Wildlife to See in April : Foxes

Spring is a time for new life, and I recommend April as a good time to look for red fox cubs.

© Laurie Campbell - Fox Cub

© Laurie Campbell – Fox Cub

If, like my father, you are lucky enough to share a garden with a fox (Vulpes vulpes), you may have already been privileged with evenings of action. (Or less privileged with lawns covered in droppings)

There are an estimated 30, 000 foxes roaming the UK’s streets. Urban foxes tend to be attracted to gardens with ponds, or where there are tempting rubbish bins to rummage through. This is one of their less popular behaviours, and one reason why many people are divided as to how welcome foxes are in the city.

The fox is one of the UK’s most easily identifiable animals, with its bushy red tail making up to a third of its body-length, and its large triangular ears. April sees the start of the moulting season, so a normally glorious coat may appear somewhat bedraggled. Their calls are also distinctive to the wildlife novice, as foxes make a strange crying often compared to a baby’s wail.

A member of the canid family, the fox is unusual in having vertically slit pupils, more like a cat than a dog, which it is suggested aids hunting in different light conditions. It has been argued that foxes use their facial whiskers for spatial awareness, in similar ways to cats. Foxes are generally crepuscular (morning and dusk) hunters, but like most city animals this can vary due to the effect of electric light and traffic. Foxes are opportunistic feeders and have been known to eat insects, small mammals, fruit, earthworms, berries, wild birds, and any scraps left by humans. Excellent climbing skills (another cat-like ability) mean gardens are easily accessible.

Around February vixens will have prepared dens, by digging into the earth in banks, or underneath sheds or trees. They are willing to utilise empty badger setts, and there have been recorded instances of foxes using one half of a sett, and badgers occupying the other. Foxes breed between December and February, the dog often bringing the vixen sustenance during her pregnancy, with cubs born around mid-March. A typical litter is usually four to six cubs strong. These will be weaned after seven to nine weeks, and are sexually mature within a year.

© Laurie Campbell - Fox

© Laurie Campbell.

If your garden is blessed with fox cubs there’s a wide range of garden cameras, to catch the action without disturbing the family. 
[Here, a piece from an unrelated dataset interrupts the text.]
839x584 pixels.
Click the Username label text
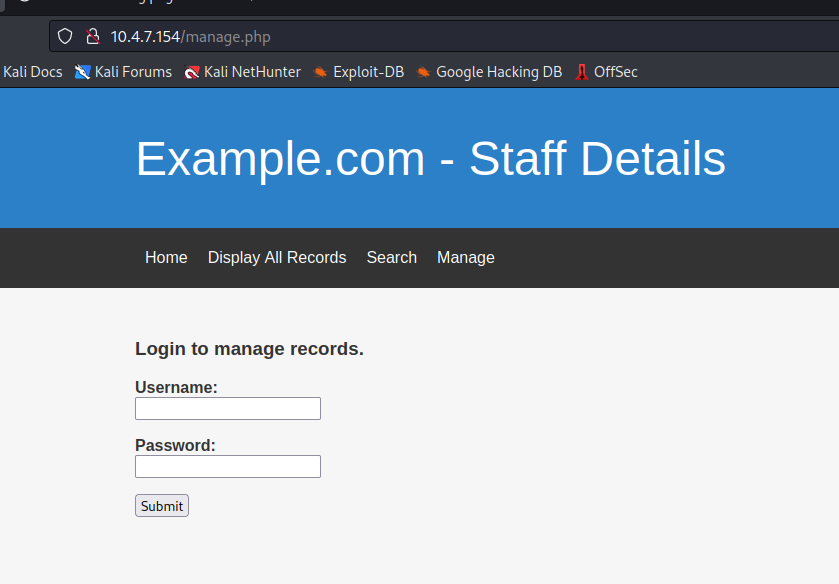pos(176,387)
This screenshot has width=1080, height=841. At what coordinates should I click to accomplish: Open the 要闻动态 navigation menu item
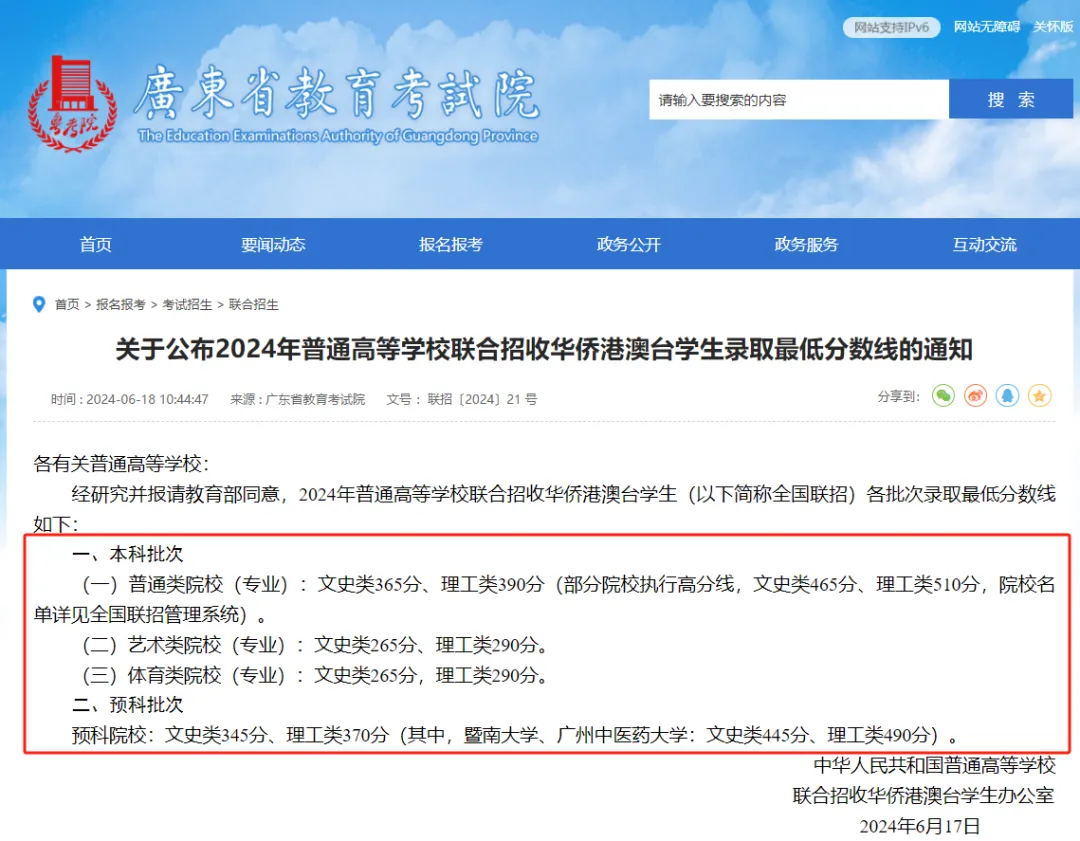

Most wildlife rescue centres stress that finding a cub alone during the daytime does not mean it has been abandoned, but is in fact part of the growing up process. If you are concerned about an uninjured lone cub, they recommend leaving it for twenty-four hours before contacting rescue services.

Of course, there are difficulties involved in sharing a garden with a family of foxes, especially for pet owners, but for a country of animal-lovers to be persecuting a creature partly dog-like, partly feline, seems a sad thing. Let us not forget, every garden was wilderness once upon a time. I for one admire any animal able to adapt to our urban lifestyles, and am more than happy to share garden space with our furry-tailed friend.

For fox-haters I would recommend the charming French film, The Fox and the Child, which might help raise sympathy in the staunchest enemy.

The scenery is beautiful, the scripting tender and touching, and it’s a film for the kids to share.